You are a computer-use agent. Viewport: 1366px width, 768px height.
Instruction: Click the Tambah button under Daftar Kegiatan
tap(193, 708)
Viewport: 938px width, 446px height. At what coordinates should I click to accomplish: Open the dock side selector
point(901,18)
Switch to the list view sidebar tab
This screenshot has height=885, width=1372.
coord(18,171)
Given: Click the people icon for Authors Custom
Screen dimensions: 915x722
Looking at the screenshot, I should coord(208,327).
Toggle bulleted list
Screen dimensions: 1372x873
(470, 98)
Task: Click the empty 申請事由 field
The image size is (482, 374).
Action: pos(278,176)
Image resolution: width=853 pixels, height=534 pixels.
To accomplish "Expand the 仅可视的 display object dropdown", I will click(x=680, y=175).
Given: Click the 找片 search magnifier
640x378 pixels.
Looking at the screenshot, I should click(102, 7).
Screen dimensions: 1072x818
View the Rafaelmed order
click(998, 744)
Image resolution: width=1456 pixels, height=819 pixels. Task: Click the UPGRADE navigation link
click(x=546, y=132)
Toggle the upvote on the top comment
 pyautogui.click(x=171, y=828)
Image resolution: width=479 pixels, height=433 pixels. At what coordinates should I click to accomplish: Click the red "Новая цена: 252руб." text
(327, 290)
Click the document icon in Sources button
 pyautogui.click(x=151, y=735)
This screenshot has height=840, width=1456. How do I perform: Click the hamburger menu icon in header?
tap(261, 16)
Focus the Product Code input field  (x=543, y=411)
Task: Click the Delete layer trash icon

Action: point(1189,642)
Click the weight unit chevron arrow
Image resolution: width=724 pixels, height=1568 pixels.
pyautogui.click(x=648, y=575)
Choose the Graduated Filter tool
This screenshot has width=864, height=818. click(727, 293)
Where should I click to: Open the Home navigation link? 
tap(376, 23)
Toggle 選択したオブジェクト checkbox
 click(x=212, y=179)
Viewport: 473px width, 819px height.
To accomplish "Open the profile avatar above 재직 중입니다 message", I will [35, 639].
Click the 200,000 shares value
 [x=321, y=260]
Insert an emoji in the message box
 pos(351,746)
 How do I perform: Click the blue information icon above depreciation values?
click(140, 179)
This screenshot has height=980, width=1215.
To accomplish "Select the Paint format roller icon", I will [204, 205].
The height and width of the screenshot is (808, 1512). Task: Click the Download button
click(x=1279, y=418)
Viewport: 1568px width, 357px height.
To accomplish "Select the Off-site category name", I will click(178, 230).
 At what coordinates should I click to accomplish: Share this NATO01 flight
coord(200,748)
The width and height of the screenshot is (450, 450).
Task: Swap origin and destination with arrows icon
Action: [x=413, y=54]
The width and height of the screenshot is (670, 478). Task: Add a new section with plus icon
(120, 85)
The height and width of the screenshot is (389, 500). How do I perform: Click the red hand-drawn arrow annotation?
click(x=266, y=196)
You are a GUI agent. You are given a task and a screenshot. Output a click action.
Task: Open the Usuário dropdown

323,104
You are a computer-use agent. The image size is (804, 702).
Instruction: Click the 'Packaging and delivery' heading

# # # # #

Quote all of the rows above word for word, from the first to the last.

You are a computer-use agent. Viewport: 1366px width, 768px height.
Instruction: Click the Tambah button under Daftar Kegiatan
tap(193, 708)
Viewport: 938px width, 446px height. At what coordinates should I click to accomplish: Open the dock side selector
point(901,18)
Switch to the list view sidebar tab
This screenshot has height=885, width=1372.
coord(18,171)
Given: Click the people icon for Authors Custom
Screen dimensions: 915x722
Looking at the screenshot, I should coord(208,327).
Toggle bulleted list
Screen dimensions: 1372x873
(470, 98)
Task: Click the empty 申請事由 field
The image size is (482, 374).
Action: pos(278,176)
Image resolution: width=853 pixels, height=534 pixels.
To accomplish "Expand the 仅可视的 display object dropdown", I will click(x=680, y=175).
Given: Click the 找片 search magnifier
640x378 pixels.
Looking at the screenshot, I should click(102, 7).
Screen dimensions: 1072x818
View the Rafaelmed order
click(998, 744)
Image resolution: width=1456 pixels, height=819 pixels. Task: Click the UPGRADE navigation link
click(x=546, y=132)
Toggle the upvote on the top comment
 pyautogui.click(x=171, y=828)
Image resolution: width=479 pixels, height=433 pixels. At what coordinates should I click to accomplish: Click the red "Новая цена: 252руб." text
(327, 290)
Click the document icon in Sources button
 pyautogui.click(x=151, y=735)
This screenshot has height=840, width=1456. How do I perform: Click the hamburger menu icon in header?
tap(261, 16)
Focus the Product Code input field  (x=543, y=411)
Task: Click the Delete layer trash icon

Action: point(1189,642)
Click the weight unit chevron arrow
Image resolution: width=724 pixels, height=1568 pixels.
pyautogui.click(x=648, y=575)
Choose the Graduated Filter tool
This screenshot has width=864, height=818. click(727, 293)
Where should I click to: Open the Home navigation link? 
tap(376, 23)
Toggle 選択したオブジェクト checkbox
 click(x=212, y=179)
Viewport: 473px width, 819px height.
To accomplish "Open the profile avatar above 재직 중입니다 message", I will [35, 639].
Click the 200,000 shares value
 [x=321, y=260]
Insert an emoji in the message box
 pos(351,746)
 How do I perform: Click the blue information icon above depreciation values?
click(140, 179)
This screenshot has height=980, width=1215.
To accomplish "Select the Paint format roller icon", I will [204, 205].
The height and width of the screenshot is (808, 1512). Task: Click the Download button
click(x=1279, y=418)
Viewport: 1568px width, 357px height.
To accomplish "Select the Off-site category name", I will click(178, 230).
 At what coordinates should I click to accomplish: Share this NATO01 flight
coord(200,748)
The width and height of the screenshot is (450, 450).
Task: Swap origin and destination with arrows icon
Action: [x=413, y=54]
The width and height of the screenshot is (670, 478). Task: Add a new section with plus icon
(120, 85)
The height and width of the screenshot is (389, 500). How do I perform: Click the red hand-drawn arrow annotation?
click(x=266, y=196)
You are a GUI agent. You are given a task and a screenshot. Output a click action.
Task: Open the Usuário dropdown

323,104
You are a computer-use agent. The image size is (804, 702).
Instruction: Click the 'Packaging and delivery' heading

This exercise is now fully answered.